The EU has become an engine driving neoliberalism deep into European society, allowing the City of London remodelled under Thatcher to flourish.

But the big-business Remainers failed, and deservedly so. And all the analyses of the result show that the poorer you are, the more likely you were to vote Leave.
Trump’s victory underlines the success of the populist right in shaping the rebellion against the effects of neoliberalism and crisis.

Again, in the US presidential election, the establishment, including big business, rallied behind Hillary Clinton.

They weren’t necessarily very enthusiastic about Clinton, but they preferred her to Trump.

Trump was deserted by the Republican leadership. The only previous Republican presidential candidate to vote for Trump was the hapless Bob Dole, who was obliterated by Bill Clinton in 1996.
As in the case of Brexit, the stance taken by big business was rational.

Trump campaigned against the liberal capitalist international order that US imperialism has constructed and maintained since the Second World War.

That is to say, against free trade and free movement of capital underpinned by American military power. He denounced the various rounds of trade liberalisation that he held responsible for the decline of US basic industries.

So effective was he that he forced Clinton to disown the Trans-Pacific Partnership trade agreement she had previously supported. But this didn’t prevent Trump carrying the states of the old industrial Midwest—Pennsylvania, Ohio, Michigan, and Wisconsin—on Tuesday.

So what we have seen is two great revolts by voters against the effects of the existing neoliberal capitalist order.

Notice that I say “effects”. These weren’t revolts explicitly against neoliberalism.

In the US Bernie Sanders’ campaign showed how an avowed socialist could speak to precisely the kind of voters whom Trump has ended up dominating.

Sadly Sanders fell in line behind Clinton after his own candidacy had been overwhelmed by the official Democratic machine.
Bernie Sanders could have mounted a serious challenge to Trump
Bernie Sanders could have mounted a serious challenge to Trump (Pic: Gage Skidmore)


After this electoral disaster, will the left in the US finally break free from the dead hand of the Democratic Party?

Three questions in conclusion. First, can this go further? Yes, definitely. The French fascist leader Marine le Pen is celebrating Trump’s victory as presaging her own in the presidential election next spring.

Secondly, what difference will Trump actually make? This is hard to say. The neoliberal era of financial speculation made him. He’s not going to break with it.

But his voters will expect him to deliver on his largely unfulfillable campaign promises. This will be a big source of strain under his administration.

But, at the very minimum, after Brexit Trump’s election is the second great breach in the liberal capitalist international order this year.

The US has been the linchpin of this order, managing crises and coordinating the other leading capitalist states.
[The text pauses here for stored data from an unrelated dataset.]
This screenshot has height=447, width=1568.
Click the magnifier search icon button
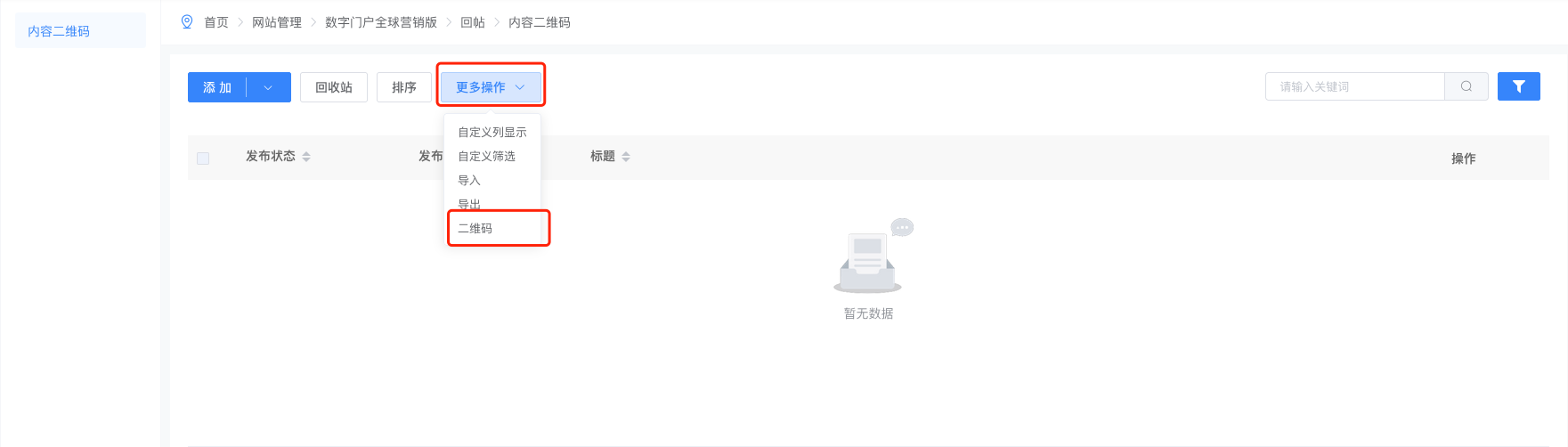tap(1466, 86)
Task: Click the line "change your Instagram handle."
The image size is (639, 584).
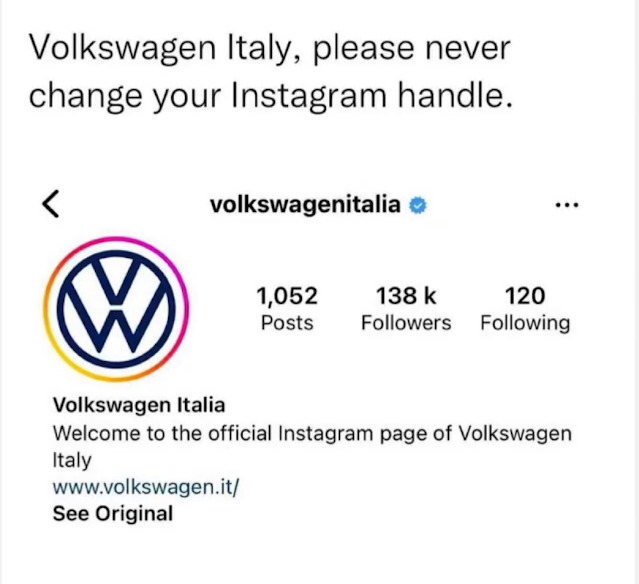Action: pos(271,96)
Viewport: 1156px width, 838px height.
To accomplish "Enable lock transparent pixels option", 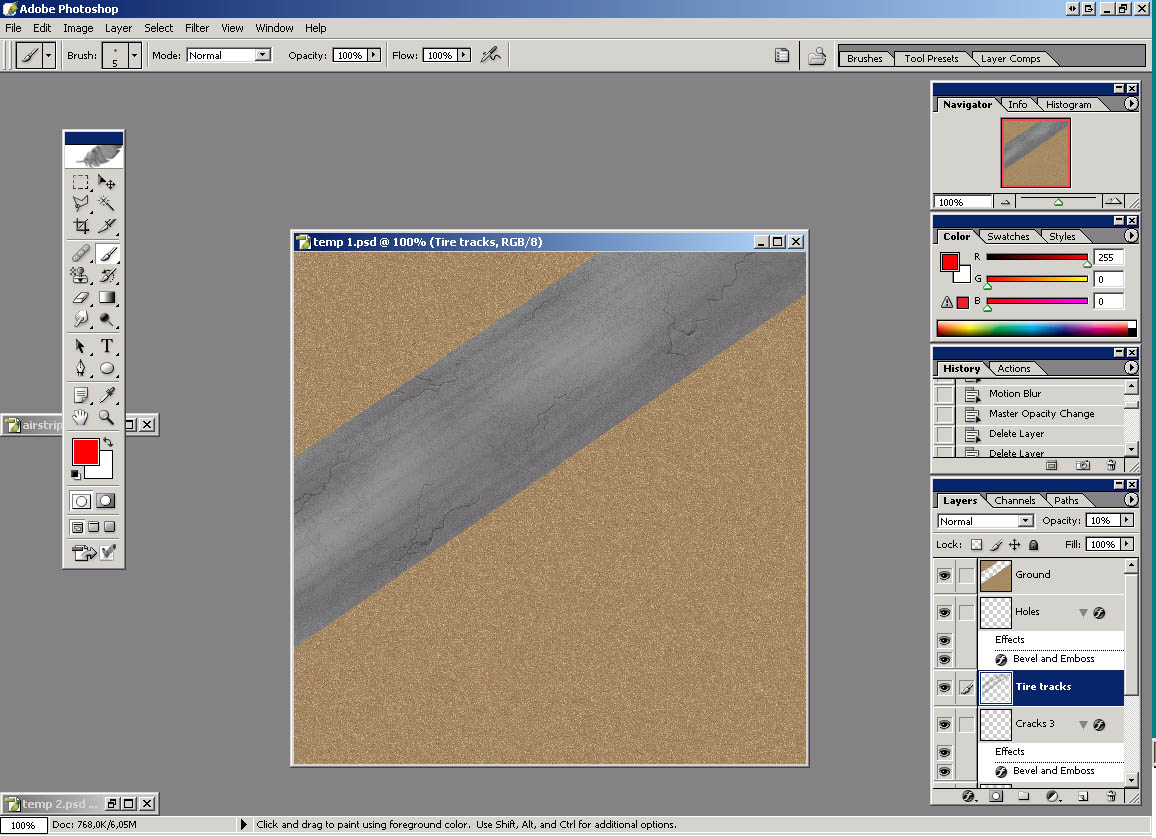I will click(x=976, y=545).
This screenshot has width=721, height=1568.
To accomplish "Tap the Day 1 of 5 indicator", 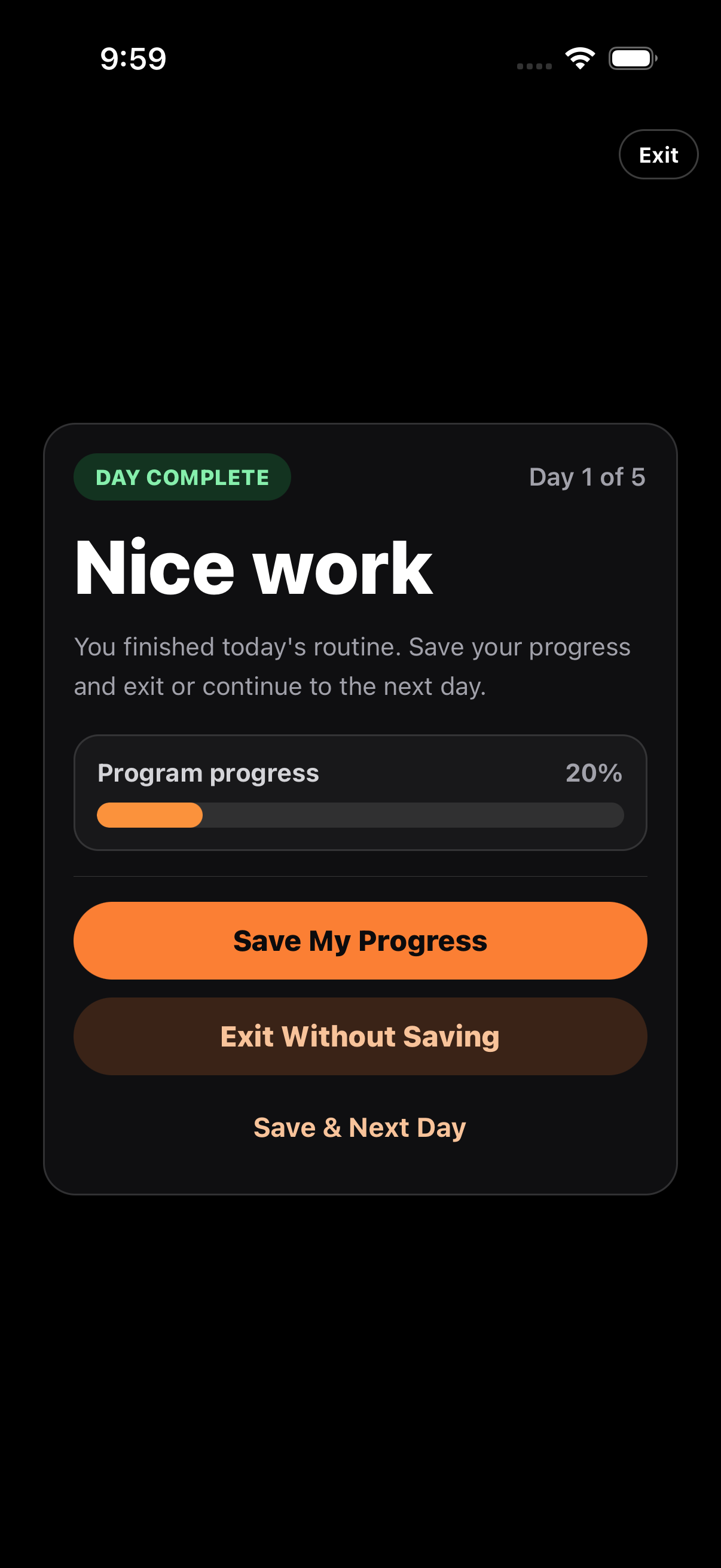I will coord(587,477).
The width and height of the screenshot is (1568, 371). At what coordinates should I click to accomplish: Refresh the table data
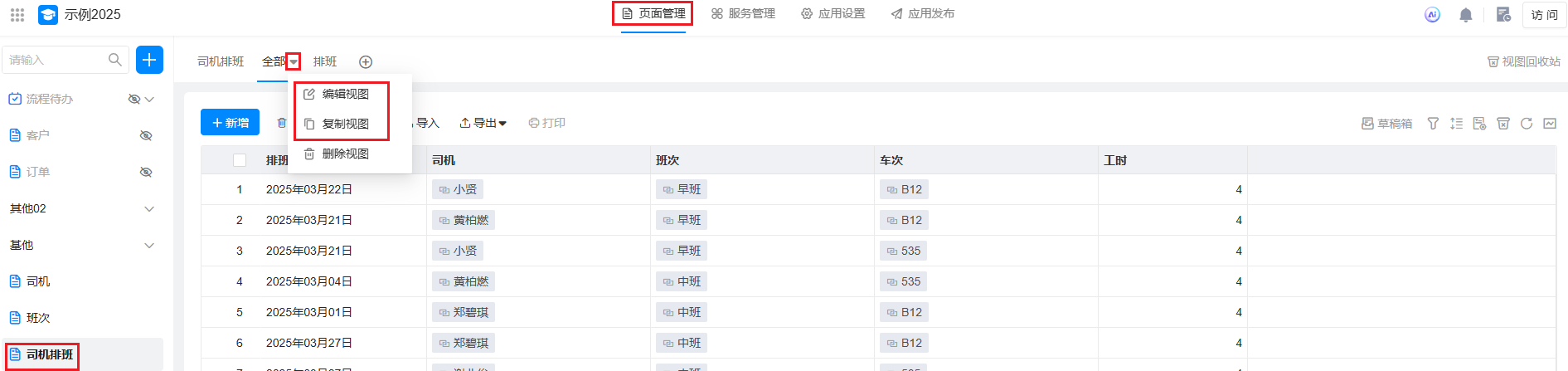click(x=1527, y=124)
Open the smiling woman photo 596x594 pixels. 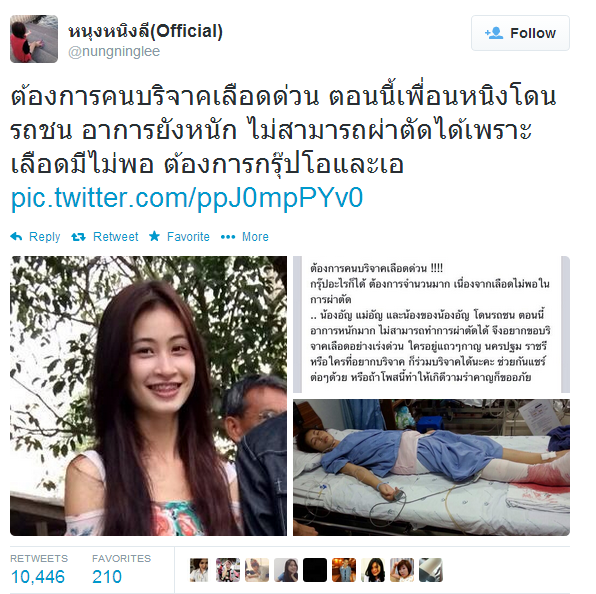point(148,396)
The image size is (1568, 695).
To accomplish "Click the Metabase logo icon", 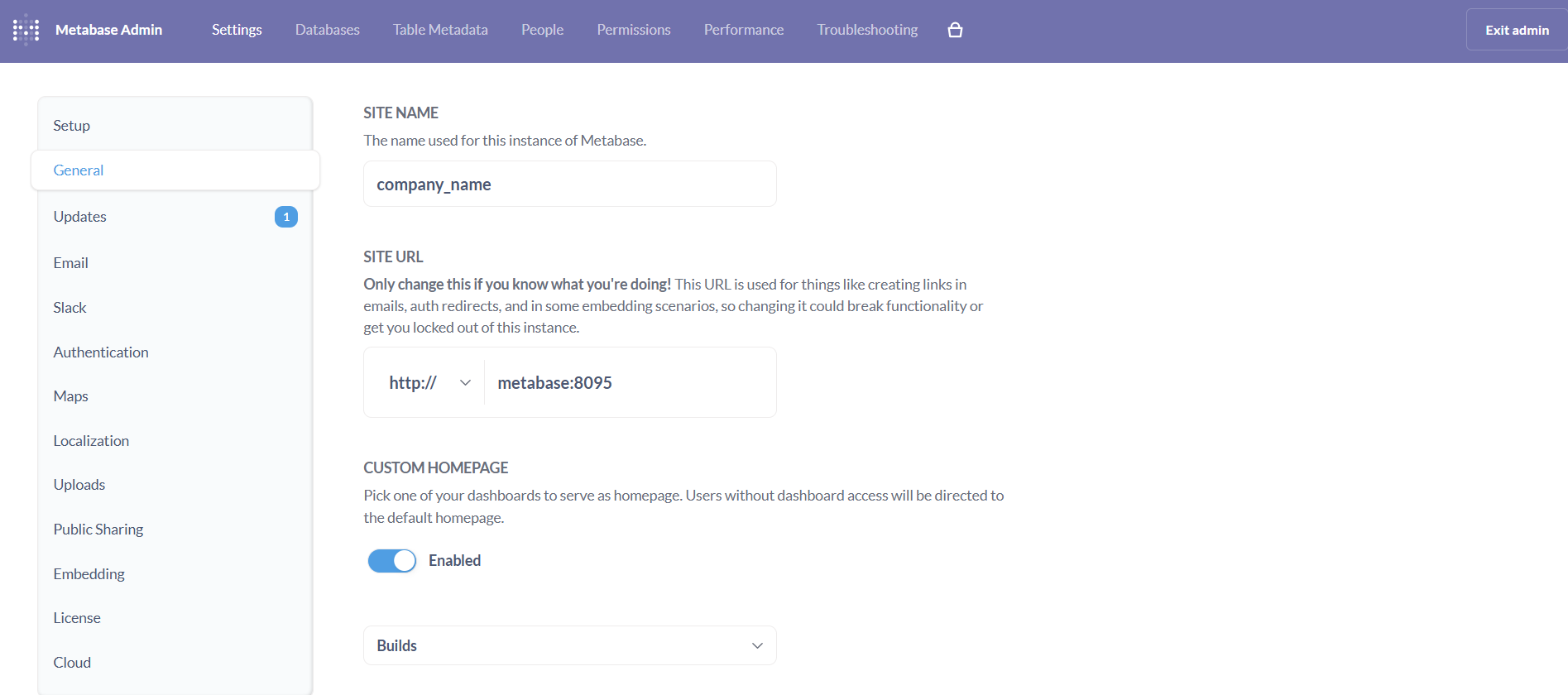I will 26,30.
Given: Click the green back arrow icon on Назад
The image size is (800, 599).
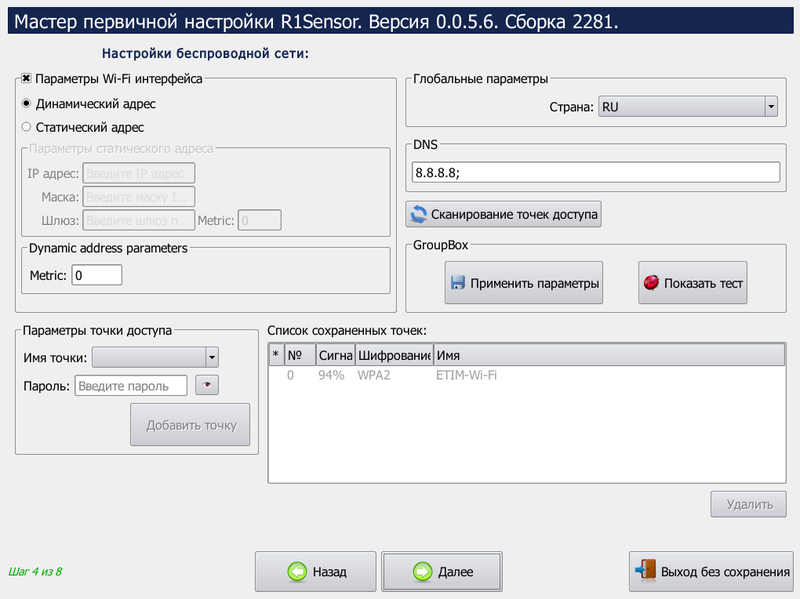Looking at the screenshot, I should click(296, 572).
Now it has become a wild card.

Can the arrogant, dysfunctional, increasingly unpopular EU fill the vacuum? To pose the question is to answer it.

More broadly, in the US and Britain the political system is breaking loose from its traditional subordination to capital. Big business wanted neither Brexit nor Trump and is looking on in dismay.

This will probably be only a temporary situation before a new equilibrium between the state and capital is established. But it is a source of enormously instability.

Thirdly, what do we do? Above all, resist. An open racist succeeding the first black president will reinforce the wave of racism sweeping through Western society.

Here in Britain we need to redouble building Stand Up To Racism as a broad and united antiracist movement.

In Trump’s America, black, migrant, and Muslim communities will feel besieged. Black Lives Matter and kindred movements will become even more important.

But resistance isn’t enough. We need strategy as well.

Trump’s victory underlines the success of the populist right in shaping the rebellion against the effects of neoliberalism and crisis.

How can the radical left begin to offer a better alternative? There’s a lot of hard work and imaginative thinking ahead for us.